A pesar de lo real que parecía el cambio de actitud de Napolitino, una parte de Billy sostenía que sólo lo estaba imaginando. El esfuerzo por disimular su nerviosismo había sesgado su percepción, poniéndolo un poco paranoico.

Se aconsejó permanecer tranquilo, tener paciencia.

—Señor Wiles —dijo Napolitino—, ¿está absolutamente seguro de que usted mismo marcó el 911?

A pesar de que Billy podía comprender la frase, no le encontró sentido. No podía captar la intención que yacía tras la pregunta y, teniendo en cuenta todo lo que les había dicho hasta ese momento, ya no sabía qué respuesta esperaban de él.

—¿Existe alguna remota posibilidad de que alguien más en su casa haya hecho esa llamada al 911? —lo presionó Napolitino.

Por un instante Billy pensó que de algún modo ellos estaban enterados de lo del psicópata, pero entonces comprendió. Comprendió.

La pregunta del sargento Napolitino había sido pronunciada con vistas a eventuales cargos legales, según el procedimiento policial. Lo que él quería preguntarle a Billy era más directo: Señor Wiles, ¿está usted reteniendo a alguien en su casa bajo coacción? ¿Acaso esa persona se liberó el tiempo suficiente para marcar el 911 y luego usted le arrebató el auricular de la mano y colgó, con la esperanza de que no se hubiera establecido la comunicación?

Para hacer esa pregunta de forma más clara de lo que lo había hecho, Napolitino tendría que haberle informado primero a Billy sobre sus derechos constitucionales a permanecer en silencio y a tener un abogado presente durante el interrogatorio.

Billy Wiles se había convertido en un sospechoso.

Estaba al borde de un precipicio.

Billy nunca había conjeturado opciones y consecuencias tan febrilmente, consciente de que cada segundo de vacilación lo hacía parecer más culpable.

Por fortuna, no tuvo que simular una expresión de asombro. Su mandíbula debió de parecer desquiciada.

Sin confiar en su habilidad para fingir ira o siquiera indignación ante cualquier convicción, Billy en cambio representó una genuina sorpresa:

—Dios santo, ¿no creerá usted…? Usted cree que… Dios santo. Soy el último tipo que esperaría ser confundido con Hannibal Lecter.

Napolitino no dijo nada.

Tampoco Sobieski.

Los ojos de ambos estaban tan fijos como el eje de un giroscopio en movimiento.

—Comprendo que ustedes tengan que considerar esa posibilidad —dijo Billy—. Lo comprendo. De veras. Está bien. Entren si quieren. Echen una mirada.

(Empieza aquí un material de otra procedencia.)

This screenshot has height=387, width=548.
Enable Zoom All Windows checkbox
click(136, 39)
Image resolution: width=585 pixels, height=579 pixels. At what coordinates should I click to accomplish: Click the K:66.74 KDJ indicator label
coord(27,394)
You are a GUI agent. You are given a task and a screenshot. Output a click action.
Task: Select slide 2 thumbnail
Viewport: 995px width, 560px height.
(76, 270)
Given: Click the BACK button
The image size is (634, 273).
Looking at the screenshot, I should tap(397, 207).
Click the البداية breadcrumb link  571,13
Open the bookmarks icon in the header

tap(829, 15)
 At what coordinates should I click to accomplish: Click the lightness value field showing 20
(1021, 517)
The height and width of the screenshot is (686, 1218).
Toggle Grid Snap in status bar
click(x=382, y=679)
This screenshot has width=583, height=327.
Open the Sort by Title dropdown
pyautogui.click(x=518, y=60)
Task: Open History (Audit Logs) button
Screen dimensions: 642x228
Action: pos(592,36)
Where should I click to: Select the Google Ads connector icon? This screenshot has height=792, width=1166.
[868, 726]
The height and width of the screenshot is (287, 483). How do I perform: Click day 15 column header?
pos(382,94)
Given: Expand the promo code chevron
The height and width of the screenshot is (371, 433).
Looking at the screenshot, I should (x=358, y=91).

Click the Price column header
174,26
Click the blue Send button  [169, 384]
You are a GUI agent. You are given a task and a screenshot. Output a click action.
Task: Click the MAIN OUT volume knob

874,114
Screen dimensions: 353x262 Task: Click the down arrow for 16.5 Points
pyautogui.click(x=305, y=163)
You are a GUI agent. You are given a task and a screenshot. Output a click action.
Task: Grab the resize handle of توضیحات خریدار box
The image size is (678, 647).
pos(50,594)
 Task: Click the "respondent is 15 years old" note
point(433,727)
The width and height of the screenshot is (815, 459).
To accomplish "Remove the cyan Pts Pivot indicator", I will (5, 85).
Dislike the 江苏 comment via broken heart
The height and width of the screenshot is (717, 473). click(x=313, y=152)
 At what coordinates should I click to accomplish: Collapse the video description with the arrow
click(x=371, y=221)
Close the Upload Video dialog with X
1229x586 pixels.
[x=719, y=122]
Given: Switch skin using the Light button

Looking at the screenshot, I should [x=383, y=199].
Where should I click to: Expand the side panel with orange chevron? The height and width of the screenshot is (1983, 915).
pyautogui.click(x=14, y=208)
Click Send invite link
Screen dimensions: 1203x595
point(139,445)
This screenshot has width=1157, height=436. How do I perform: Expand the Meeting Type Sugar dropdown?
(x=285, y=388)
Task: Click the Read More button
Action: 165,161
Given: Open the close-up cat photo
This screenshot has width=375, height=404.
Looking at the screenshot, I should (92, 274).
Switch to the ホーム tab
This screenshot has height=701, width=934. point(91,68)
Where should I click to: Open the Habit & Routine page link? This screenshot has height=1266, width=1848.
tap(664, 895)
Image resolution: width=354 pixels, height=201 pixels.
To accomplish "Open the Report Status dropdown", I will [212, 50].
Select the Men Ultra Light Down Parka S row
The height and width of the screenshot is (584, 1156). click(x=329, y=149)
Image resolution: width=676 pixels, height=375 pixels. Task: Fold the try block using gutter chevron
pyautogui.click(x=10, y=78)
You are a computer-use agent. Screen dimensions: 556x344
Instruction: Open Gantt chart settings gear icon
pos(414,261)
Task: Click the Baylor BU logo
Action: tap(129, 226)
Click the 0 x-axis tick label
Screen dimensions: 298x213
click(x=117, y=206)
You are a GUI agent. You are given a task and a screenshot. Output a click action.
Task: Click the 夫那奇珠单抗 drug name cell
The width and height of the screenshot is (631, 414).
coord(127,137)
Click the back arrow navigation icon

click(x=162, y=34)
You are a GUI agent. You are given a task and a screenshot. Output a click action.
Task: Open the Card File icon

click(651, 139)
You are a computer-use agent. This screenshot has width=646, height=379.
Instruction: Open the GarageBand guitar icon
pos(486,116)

—Señor Wiles, ¿nos está invitando a registrar su casa en busca de intrusos o algo parecido?

Sus yemas acariciaban los cartuchos de los bolsillos, mientras su imaginación se detenía en la forma indeterminada de Cottle bajo el escritorio…

—Busquen lo que quieran —dijo afablemente, como aliviado al comprender al fin lo que esperaban de él—. Adelante.

—No le estoy pidiendo registrar su domicilio, señor Wiles. ¿Comprende la situación?

—Claro. Lo sé. Está bien. Adelante.

Si los invitaba a entrar, cualquier pista que encontrasen podría ser utilizada en un tribunal. Si en cambio entraban sin invitación, sin un permiso o sin una razón adecuada para creer que alguien pudiera estar en peligro dentro, un tribunal rechazaría esa misma prueba.

Los sargentos considerarían la cooperación de Billy, generosamente ofrecida, como una decisiva señal de inocencia.

Se sintió lo bastante relajado como para sacar las manos de los bolsillos.

Si se mostraba abierto, tranquilo y lo bastante alentador, ellos podrían determinar que no tenía nada que esconder. Se marcharían sin molestarse en registrar la casa.

Napolitino miró a Sobieski, y éste asintió.

—Como se va a sentir mejor si lo hago, echaré un breve vistazo por la casa, señor Wiles.

El sargento Napolitino rodeó la parte delantera del coche patrulla y se encaminó hacia los escalones del porche, dejando a Billy con Sobieski.